Description of the task —
Rewrite everything in the listing from the line containing "Task: Open Stella" down to the line containing "click(232, 160)", both lines included, with the requests unchanged and every coordinate in the answers multiplied by 0.6 and rounded to a whole number, halves rounded up. Give only those lines.

-- begin --

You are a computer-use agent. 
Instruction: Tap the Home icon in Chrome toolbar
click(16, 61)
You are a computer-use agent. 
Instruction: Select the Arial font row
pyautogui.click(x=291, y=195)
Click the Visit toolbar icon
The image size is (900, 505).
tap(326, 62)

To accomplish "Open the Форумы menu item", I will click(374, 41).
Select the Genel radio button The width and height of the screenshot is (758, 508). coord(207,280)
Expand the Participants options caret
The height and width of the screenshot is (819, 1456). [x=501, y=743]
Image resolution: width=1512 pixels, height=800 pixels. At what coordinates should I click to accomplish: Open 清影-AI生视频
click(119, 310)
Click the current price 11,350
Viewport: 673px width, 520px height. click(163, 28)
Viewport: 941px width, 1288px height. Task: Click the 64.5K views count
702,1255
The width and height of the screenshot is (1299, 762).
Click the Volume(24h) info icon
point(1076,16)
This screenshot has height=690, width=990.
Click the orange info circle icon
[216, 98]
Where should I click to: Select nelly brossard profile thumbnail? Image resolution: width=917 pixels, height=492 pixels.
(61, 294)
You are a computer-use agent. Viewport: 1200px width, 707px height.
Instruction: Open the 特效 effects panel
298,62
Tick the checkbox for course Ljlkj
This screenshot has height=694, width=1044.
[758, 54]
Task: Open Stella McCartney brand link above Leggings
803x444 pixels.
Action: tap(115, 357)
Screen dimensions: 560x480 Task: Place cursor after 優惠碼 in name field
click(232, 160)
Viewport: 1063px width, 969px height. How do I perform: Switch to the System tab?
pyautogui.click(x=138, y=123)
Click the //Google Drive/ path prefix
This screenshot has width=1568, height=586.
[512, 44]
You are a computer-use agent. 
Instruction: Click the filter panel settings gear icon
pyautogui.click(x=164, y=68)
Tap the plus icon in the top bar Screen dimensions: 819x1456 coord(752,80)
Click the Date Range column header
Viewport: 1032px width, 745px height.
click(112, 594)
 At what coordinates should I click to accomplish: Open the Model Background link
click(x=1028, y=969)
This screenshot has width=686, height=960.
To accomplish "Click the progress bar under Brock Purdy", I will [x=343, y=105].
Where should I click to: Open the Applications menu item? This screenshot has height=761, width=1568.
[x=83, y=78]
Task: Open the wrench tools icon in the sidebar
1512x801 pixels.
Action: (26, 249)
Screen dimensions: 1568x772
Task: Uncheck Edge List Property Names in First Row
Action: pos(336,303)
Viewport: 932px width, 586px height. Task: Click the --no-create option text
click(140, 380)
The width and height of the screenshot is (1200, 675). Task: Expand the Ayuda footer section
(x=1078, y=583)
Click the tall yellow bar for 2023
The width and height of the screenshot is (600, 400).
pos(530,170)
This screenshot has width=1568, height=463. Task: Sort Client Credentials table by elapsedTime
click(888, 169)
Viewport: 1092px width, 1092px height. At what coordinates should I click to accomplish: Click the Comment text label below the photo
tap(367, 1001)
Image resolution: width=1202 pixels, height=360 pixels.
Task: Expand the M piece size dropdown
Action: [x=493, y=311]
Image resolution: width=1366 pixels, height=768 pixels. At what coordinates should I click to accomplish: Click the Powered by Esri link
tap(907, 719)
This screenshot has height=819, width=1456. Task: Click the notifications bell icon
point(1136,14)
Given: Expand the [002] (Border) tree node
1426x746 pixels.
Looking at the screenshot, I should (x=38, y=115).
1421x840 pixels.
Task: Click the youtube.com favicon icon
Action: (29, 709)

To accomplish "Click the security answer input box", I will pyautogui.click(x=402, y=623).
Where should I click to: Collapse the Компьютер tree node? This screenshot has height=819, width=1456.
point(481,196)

-- end --

Solution to the problem —
Task: Open Stella McCartney brand link above Leggings
803x444 pixels.
Action: tap(69, 214)
Screen dimensions: 560x480 Task: Place cursor after 優惠碼 in name field
click(139, 96)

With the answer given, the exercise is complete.